A Leaf is a River and a Flower is a Road
25 Sept 2012
It is not possible to convey all that happens in a journey here. The travel by car is long, hot and exhausting. The roads are treacherous because of the long rains. The days are long and frequently there is no noon meal, just water and some nuts so I don’t go into diabetic
coma.
And all this is as if nothing when I am working with KMET. We meet early in the morning to go to Nina School, the poorest one in our program. Debra, Rosemary, Beatrice, young women really, but with a wisdom beyond what most professors of economics teach about how to empower a poor community.

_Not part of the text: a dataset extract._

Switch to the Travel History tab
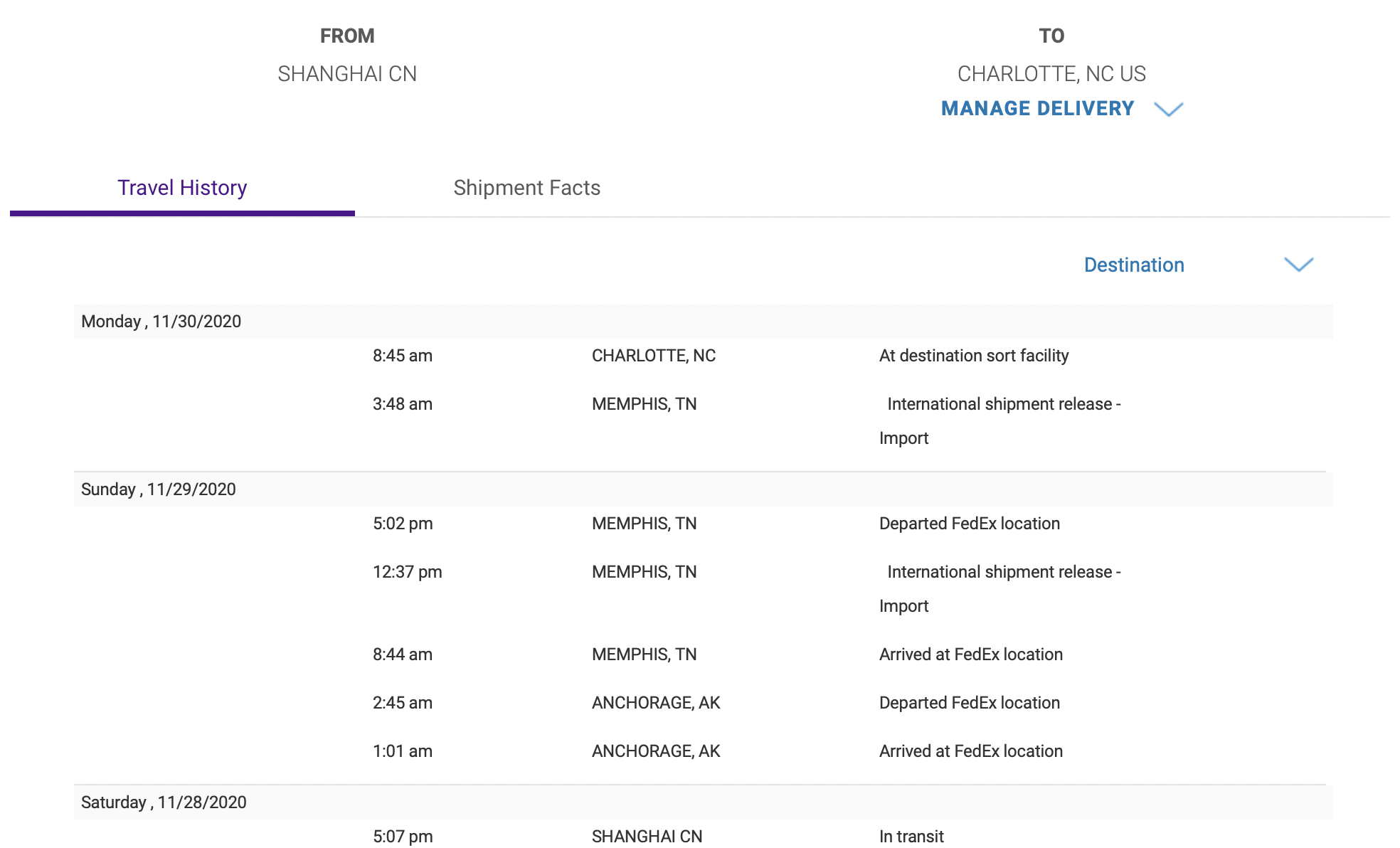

They are gathered up along with Peter from micro-finance and go in their van while Monica and I are already thinking of the way forward.

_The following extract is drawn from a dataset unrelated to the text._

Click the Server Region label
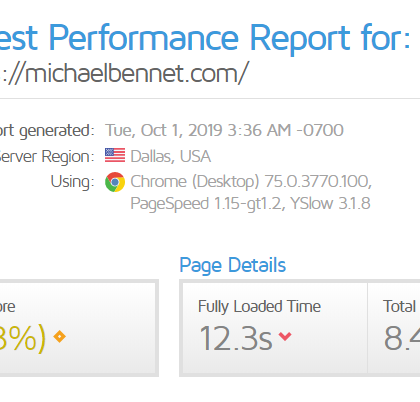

OVAAT and KMET are organic, growing, changing organisms that learn from best practices where the gaps are. A feeding program given to a school is bound to fail. But allowing the members of the community to decide on it themselves makes it theirs.
Today and yesterday we met with community. Mzee is a term for an older and wiser gentleman. We were blessed to have one in each meeting. So many things I learned. I asked why they wanted to feed children that were not their own, and after the usual answer of it being their Christian Duty some really cool answers came out. If they feed the children, then they will stay in school, they will grow up to become farmers or business people in the community. And the adults will be safer because these children will grow up to earn money and not steal from the members of the community. Now that, my friends, is really good logic.
In Nina school another Mzee spoke eloquently of realizing the power of his farm and his resources. He came up with so many good ideas that I can’t even remember them all, but thankfully they are on tape. The team then led the community to an area of dirt that would become their “Community Map”.
Community maping is an ingenious measure to help all the people in a community to see what their resources are and what their gaps are. And they come together to make the map.. First they all go and gather different things, twigs, flowers, leaves, jacaranda leaves, rocks and the process begins.
They outline their town in sticks and then mark the rivers with leaves. They use flowers to show the mills for maize and other crops. Leaves mark churches, bright yellow flowers become the roads, and slowly all parts of their village are shown. One thing to come out of it was that they don’t have but 1 clean water supply source and that they need to develop another.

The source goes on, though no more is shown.